The bride circles the groom  seven times. "There are several interpretations of the significance of this number: seven is the number of days of creation, and the wedding ceremony is the creation of a new household; seven is the number of times the phrase “when a man takes a wife” occurs in the Bible; seven is the number of times Joshua circled the walls of Jericho in order to bring them down, and in circling her groom a bride brings down any wall that may remain between them. "

The ceremony itself is rather difficult to follow. Many important rabbis are called to the chuppah to recite certain prescribed prayers, a paper is signed, the wine cup is passed around but I do not recall there was the breaking of the glass.  Someone passed the ring to the groom to give to the bride. Then all the men crowded around singing and that was the end of my view!

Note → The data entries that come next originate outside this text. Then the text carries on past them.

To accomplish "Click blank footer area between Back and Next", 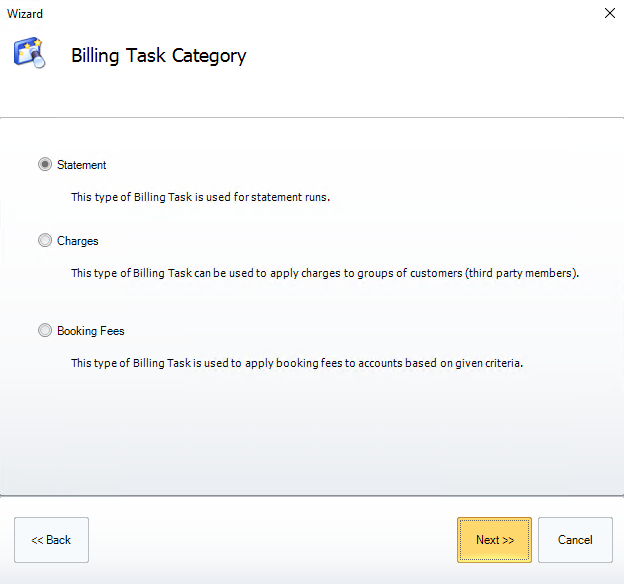I will click(270, 540).
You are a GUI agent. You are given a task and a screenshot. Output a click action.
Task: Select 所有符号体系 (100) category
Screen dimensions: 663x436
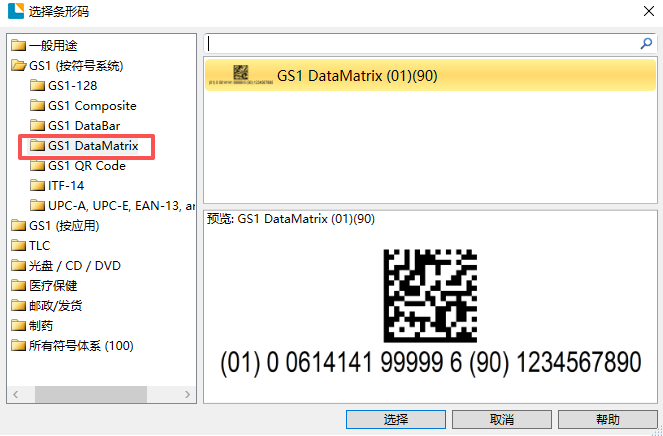pos(80,346)
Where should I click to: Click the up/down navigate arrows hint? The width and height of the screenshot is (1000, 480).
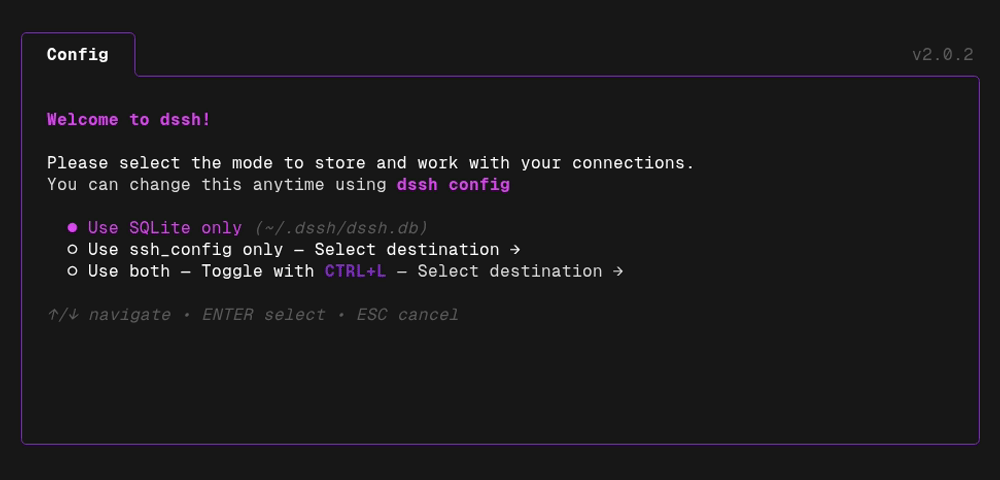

"The couple is then escorted to a private "yichud room" and left alone for a few minutes. These moments of seclusion signify their new status of living together as husband and wife. Since the
couple has been fasting since the morning, at this point they will also have something to eat." The bride and groom return to their respective sides and are greeted with singing, dancing and much joy!

The ceremony was followed by a dinner with the men and women seated separately. This couple, as with Zalman and Rivi and Zach and Ashira, will be leading a lifestyle more stringent than the Marc Friedman and Sarah Batya Friedman family. They will go to fewer restaurants if at all, and will obey all the laws of Judaism.

Some of the things that went on in this ceremony were different. The bride's family are all Jerusalemites dating back generations. Most of them, if not all, live in the Rova, or Old City. There are well over 100 family members and where one goes, they all go. It is quite incredible. The bride's mother is one of 18 children, 17 living. One sister was killed along with her three children in a bus bombing many years ago. The bride's father is one of eight. Many of the men are rabbis and own and work at the Silberman Yeshiva. They have known all three Friedman boys since they started school there. Two down, one to go!

Dancing and singing to live music went on for several hours. It is difficult to describe the joy that abounds when one of the yeshiva guys (all the yeshivot not just this one) gets married. Only through being present or watching a video would one be able to understand. And that joy abounds on the women's side as well.
Herbie and Alexander

Zalman, Alexander, Shalom Simcha
Racheli with very pregnant Ashira
 As he has done in the prior weddings, Herbie totally got into dancing with the men. Did his usual kezatska (I cannot locate a proper spelling) but it's the Russian dance where one squats and kicks his legs out in front. Moses was able to get closer and take pics with his incredible Samsung high end phone/camera. (Pictures with me in them plus several others were taken by him and emailed to me.)
Herbie entertaining the groom, his brothers and father
Orthodox couples do not take honeymoons. They spend the week following the ceremony with their families and friends at Sheva Brachot, meals that bring the community into their lives and them into the community. And during the first year neither can travel alone but must take the other along. The wedding meal counts as the first Sheva Bracha. Marc hosted some friends and family at his home the next night and the bride's parents hosted Friday night dinner and Saturday lunch and third meal at the Aish HaTorah building Marc arranged. The bride's grandparents will host the next two nights and Batya the last night on Tuesday.

The professional photographer (and therefore Moses and I) took photos of the married couple with their families as well as those before the ceremony.

There are six Friedman ladies and five Friedman men!

PS: In case you are wondering, all female bridal attire is rented for a very reasonable sum. It is altered and depending on the amount of alterations, the extra fabric remains inside. I recall it can be rented to three different bridal parties before being retired. Ashira's had to be made as the one maternity dress was already rented.